Soweit die Klägerin demgegenüber meint, ein derartiger Einfluss folge daraus, dass der Vorsitzende kein bloßer Beobachter sei, sondern eine Überwachungsfunktion innehabe, trifft die darin liegende Beschreibung der Aufgaben des Vorsitzenden zwar zu. Ein Einfluss auf die Leistungsbewertung als solche folgt daraus aber nicht. Die Einhaltung der rechtlichen Rahmenbedingungen der Approbationsordnung für Zahnärzte ist zu trennen von der eigentlichen Leistungsbewertung, die von subjektiven Wertungen und Erfahrungen des jeweils berufenen Prüfers geprägt ist. In diese Bewertung kann und darf der Vorsitzende, der das zu prüfende Fach vielfach - und so auch hier - überhaupt nicht vertritt, nicht eindringen. Anhaltspunkte, dass dies entgegen den rechtlichen Vorgaben dennoch der Fall gewesen sein könnte, liegen nicht vor.
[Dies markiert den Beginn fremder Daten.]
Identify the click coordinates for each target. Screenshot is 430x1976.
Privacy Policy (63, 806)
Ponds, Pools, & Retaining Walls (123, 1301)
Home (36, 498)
Hat das Verwaltungsgericht seine Entscheidung demzufolge zu Recht (auch) darauf gestützt, dass sich eine möglicherweise fehlerhafte Besetzung des Prüfungsausschussvorsitzes auf die Bewertung der Prüfungsleistung nicht ausgewirkt haben kann, waren die mit der Besetzung zusammenhängenden rechtlichen und tatsächlichen Fragen demzufolge nicht entscheidungserheblich und wären dies auch in einem Berufungsverfahren nicht. Vor diesem Hintergrund kommt der Rechtssache weder die geltend gemachte grundsätzliche Bedeutung zu (§ 124 Abs. 2 Nr. 3 VwGO) zu, noch kann die Entscheidung des Verwaltungsgerichts insoweit auf einem Verfahrensfehler beruhen (§ 124 Abs. 2 Nr. 5 VwGO).

Die Kostenentscheidung beruht auf § 154 Abs. 2 VwGO.

Die Streitwertfestsetzung folgt aus § 47 Abs. 1 und 3, § 52 Abs. 1 GKG und orientiert sich an Nr. 36.1 des Streitwertkatalogs für die Verwaltungsgerichtsbarkeit 2013
(NordÖR 2014, 11).

Dieser Beschluss ist unanfechtbar (§ 152 Abs. 1 VwGO, § 68 Abs. 1 Satz 5, § 66 Abs. 3 Satz 3 GKG).